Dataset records
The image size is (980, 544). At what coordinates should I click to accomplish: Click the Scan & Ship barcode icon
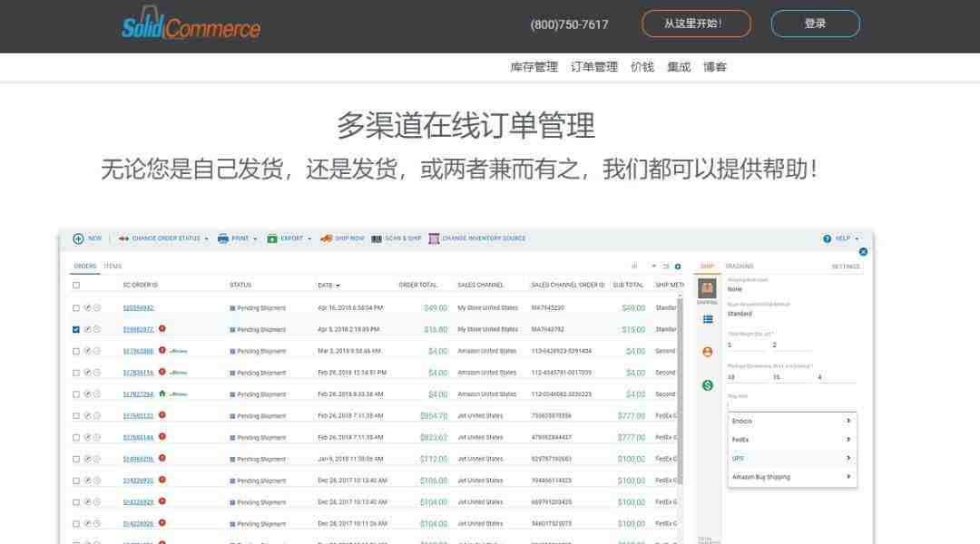point(376,238)
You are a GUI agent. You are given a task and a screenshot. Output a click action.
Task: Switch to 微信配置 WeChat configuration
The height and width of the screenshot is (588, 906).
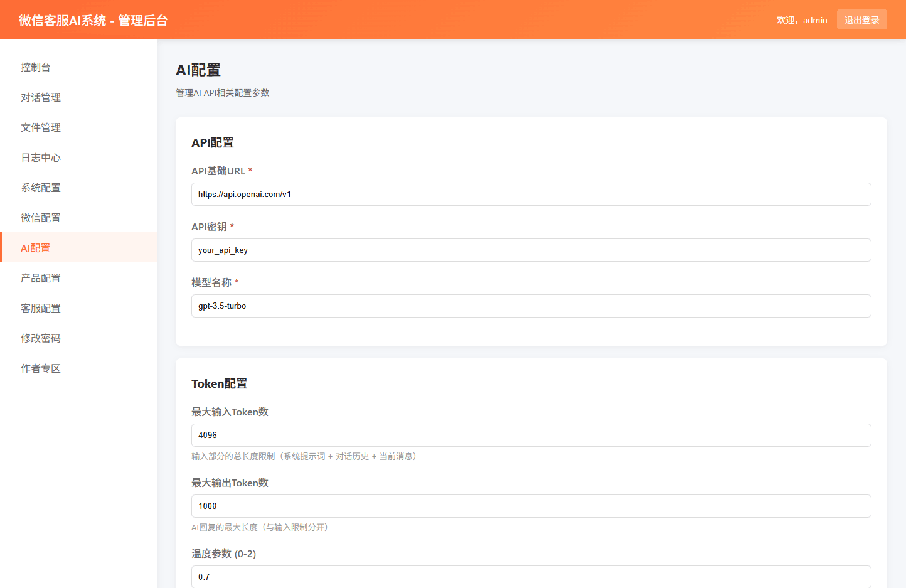pyautogui.click(x=40, y=218)
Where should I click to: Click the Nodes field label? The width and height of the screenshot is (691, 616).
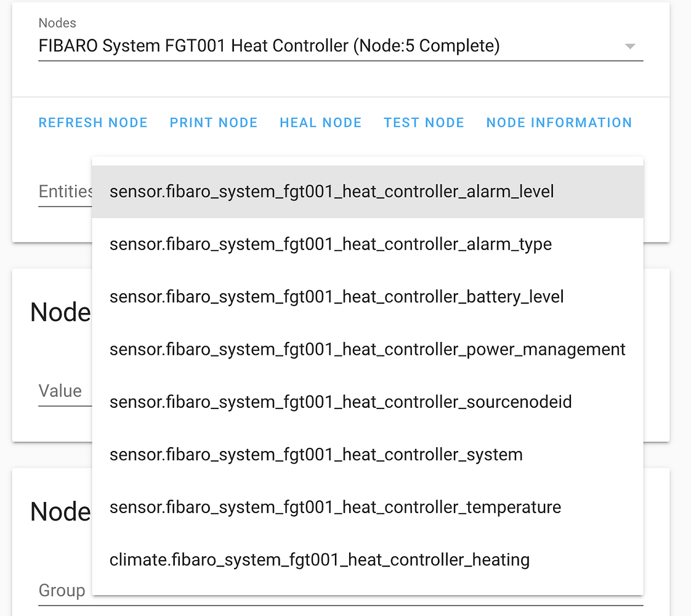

• _Brief_: In the copy, every entry appears exactly as written above and no picture appears.

• _Exercise answer_:
The image size is (980, 544). At what coordinates should I click to accomplish: Click the Scan & Ship barcode icon
point(376,238)
You are a GUI agent. You are given a task and a screenshot. Output a click action.
Task: Switch to 微信配置 WeChat configuration
The height and width of the screenshot is (588, 906).
pyautogui.click(x=40, y=218)
Where should I click to: Click the Nodes field label? The width and height of the screenshot is (691, 616).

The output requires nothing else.